Max fumbled with the picture frame, struggling to fit the calotype of the murdered woman back into place… then saw something else, went still again. He had not until this instant taken notice of the figure to the far left in the photograph, a man on the near side of the bed. His back was to the photographer, and he was so close in the foreground that his shape was a blurred, vaguely rabbinical figure, in a flat-brimmed black hat and black overcoat. There was no way to be sure who this man was, but Max
was sure, knew him from the way he held his head, the careful, almost stiff way it was balanced on the thick barrel of his neck. In one hand he held a hatchet. In the other a doctor's bag.
The car died with an emphysemic wheeze and tinny clatter. He squeezed the photograph of the dead woman into the frame, slid the portrait of Mina back on top of it. He set the picture, with no glass in it, on the end table, stared at it for a beat, then saw with horror that he had stuck Mina in upside down. He started to reach for it.
"Come on!" Rudy cried. "Please, Max." He was outside, standing on his tiptoes to look back into the study.
Max kicked the broken glass under the armchair, stepped to the window, and screamed. Or tried to-he didn't have the air in his lungs, couldn't force it up his throat.
Their father stood behind Rudy, staring in at Max over Rudy's head. Rudy didn't see, didn't know he was there, until their father put his hands on his shoulders. Rudolf had no trouble screaming at all, and leaped as if he meant to jump back into the study.
The old man regarded his eldest son in silence. Max stared back, head half out the window, hands on the sill.
"If you like," his father said. "I could open the door and you could effect your exit by the hallway. What it lacks in drama, it makes up in convenience."
"No," Max said. "No thank you. Thank you. I'm-we're-this is-mistake. I'm sorry."
"Mistake is not knowing capital of Portugal on a geography test. This is something else." He paused, lowering his head, his face stony. Then he released Rudy, and turned away, opening a hand and pointing it at the yard in a gesture that seemed to mean,
step this way. "We will discuss what at later date.
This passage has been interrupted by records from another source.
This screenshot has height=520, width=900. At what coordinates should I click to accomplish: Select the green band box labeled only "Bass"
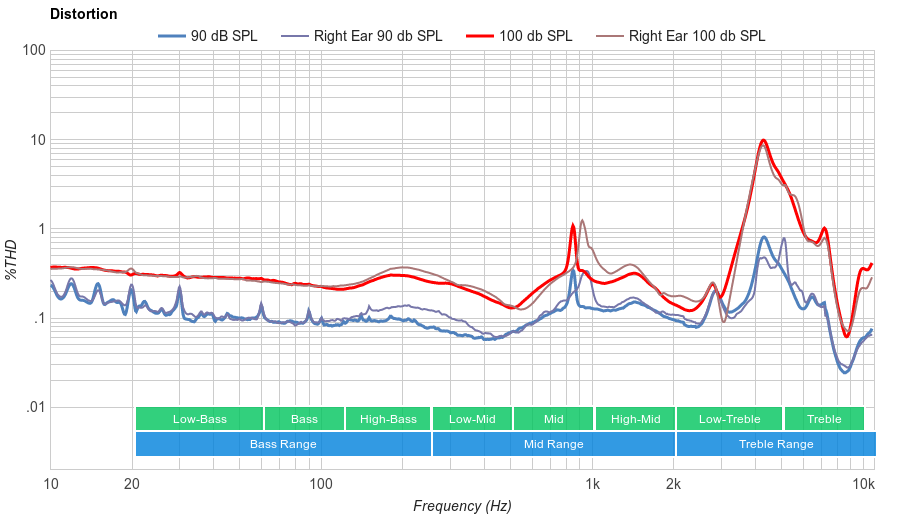pos(304,419)
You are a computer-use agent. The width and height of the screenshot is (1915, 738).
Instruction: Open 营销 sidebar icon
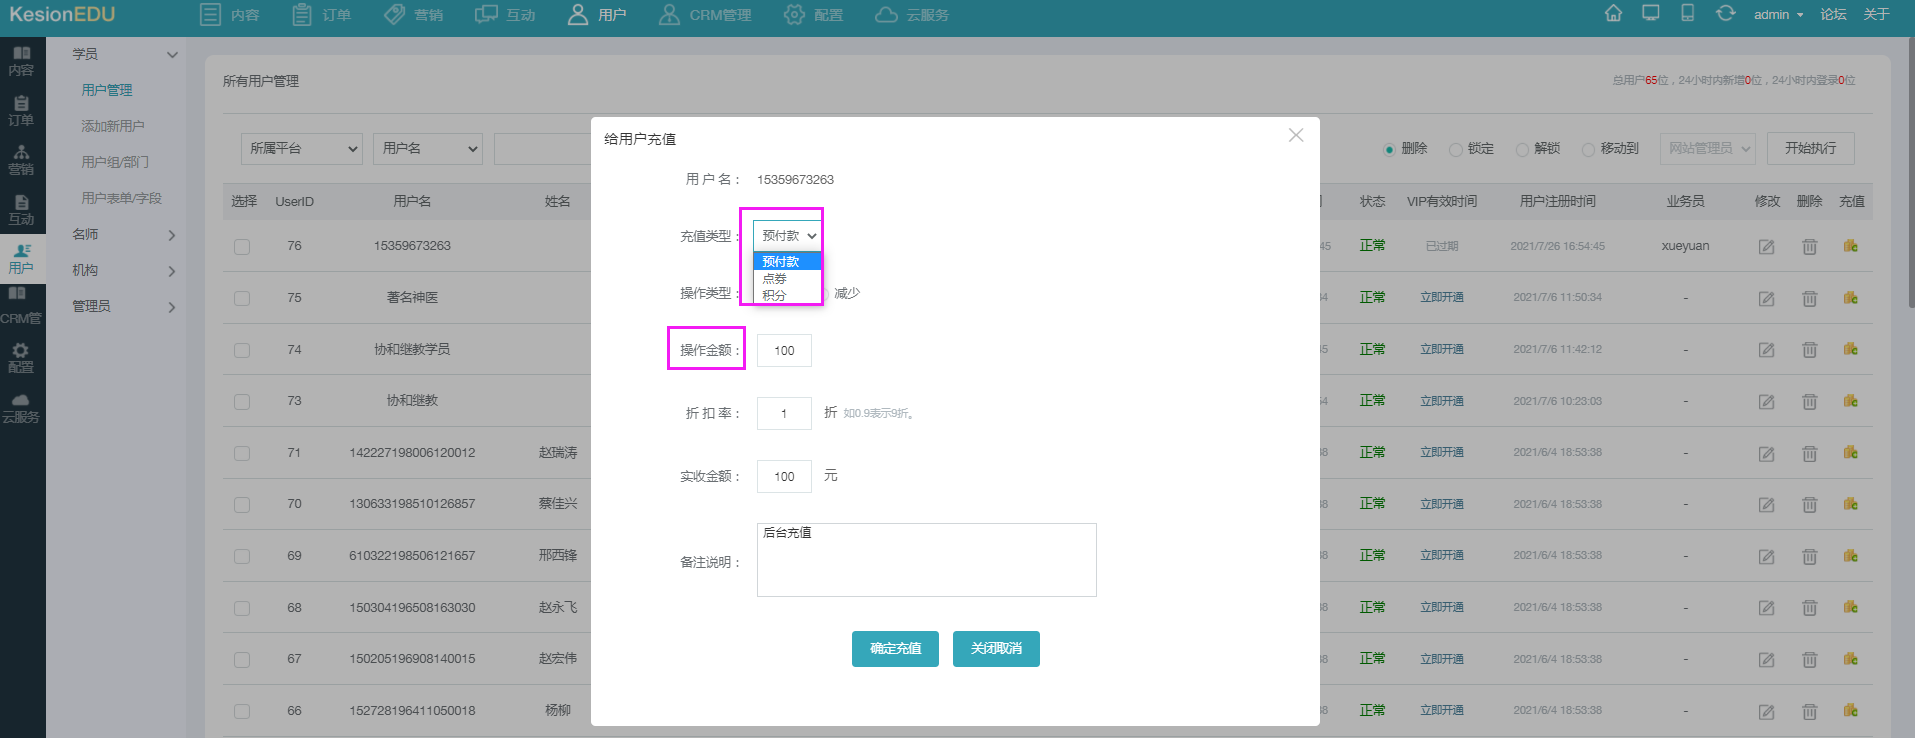click(x=21, y=160)

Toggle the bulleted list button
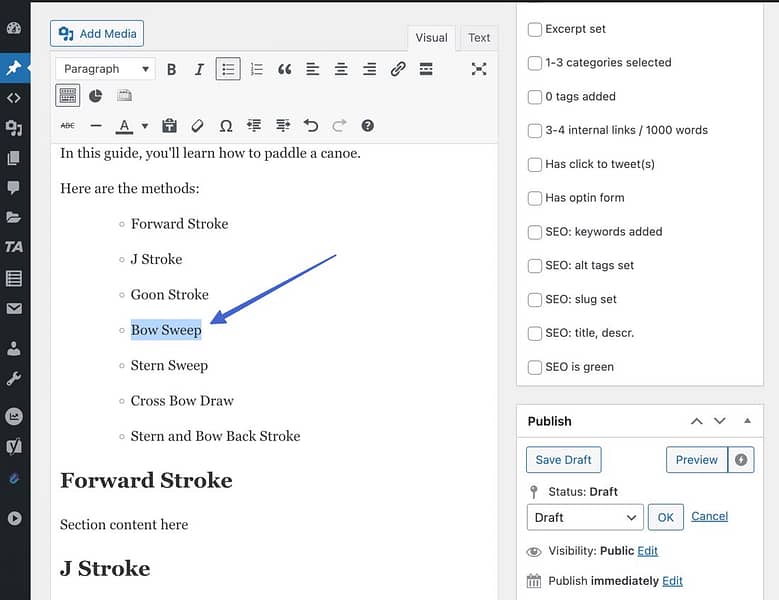228,69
Now if it is no trouble, I will ask you to leave my office."
Max stared. His father had never before delayed punishment-breaking and entering his study at the least deserved a vigorous lashing-and he tried to think why he would now. His father waited. Max climbed out, dropped into the flower bed. Rudy looked at him, eyes helpless, pleading, asking him what they ought to do. Max tipped his head towards the stables-their own private study-and started walking slowly and deliberately away. His little brother fell into step beside him, trembling continuously.
Before they could get away, though, his father's hand fell on Max's shoulder.
"My rules are to protect you always, Maximilian," he said. "Maybe you are tell me now you don't want to be protect any longer? When you were little I cover your eyes at the theater, when come the murderers to slaughter Clarence in
Richard. But then, later, when we went to Macbeth, you shove my hand away, you want to see. Now I feel history repeats, nuh?"
Max didn't reply. At last his father released him.
They had not gone ten paces when he spoke again. "Oh I almost forget. I did not tell you where or why I was gone and I have piece of news I know will make sad the both of you. Mr. Kutchner run up the road while you were in school, shouting doctor, doctor, come quick, my wife. As soon as I see her, burning with fever, I know she must travel to Dr. Rosen's infirmary in town, but alas, the farmer come for me too late. Walking her to my car, her intestines fall out of her with a
slop." He made a soft clucking sound with his tongue, as of disapproval. "I will have our suits cleaned. The funeral is on Friday."
Arlene Kutchner wasn't in school the next day. They walked past her house on the way home, but the black shutters were across the windows, and the place had a too-silent, abandoned feel to it. The funeral would be in town the next morning, and perhaps Arlene and her father had already gone there to wait. They had family in the village. When the two boys tramped into their own yard, the Ford was parked alongside the house, and the slanted double doors to the basement were open.
Rudy pointed himself towards the barn-they owned a single horse, a used-up nag named Rice, and it was Rudy's day to muck out her stable-and Max went into the house alone. He was at the kitchen table when he heard the doors to the cellar crash shut outside. Shortly afterwards his father climbed the stairs, appeared in the basement doorway.
"Are you work on something down there?" Max asked.
His father's gaze swept across him, but his eyes were deliberately blank.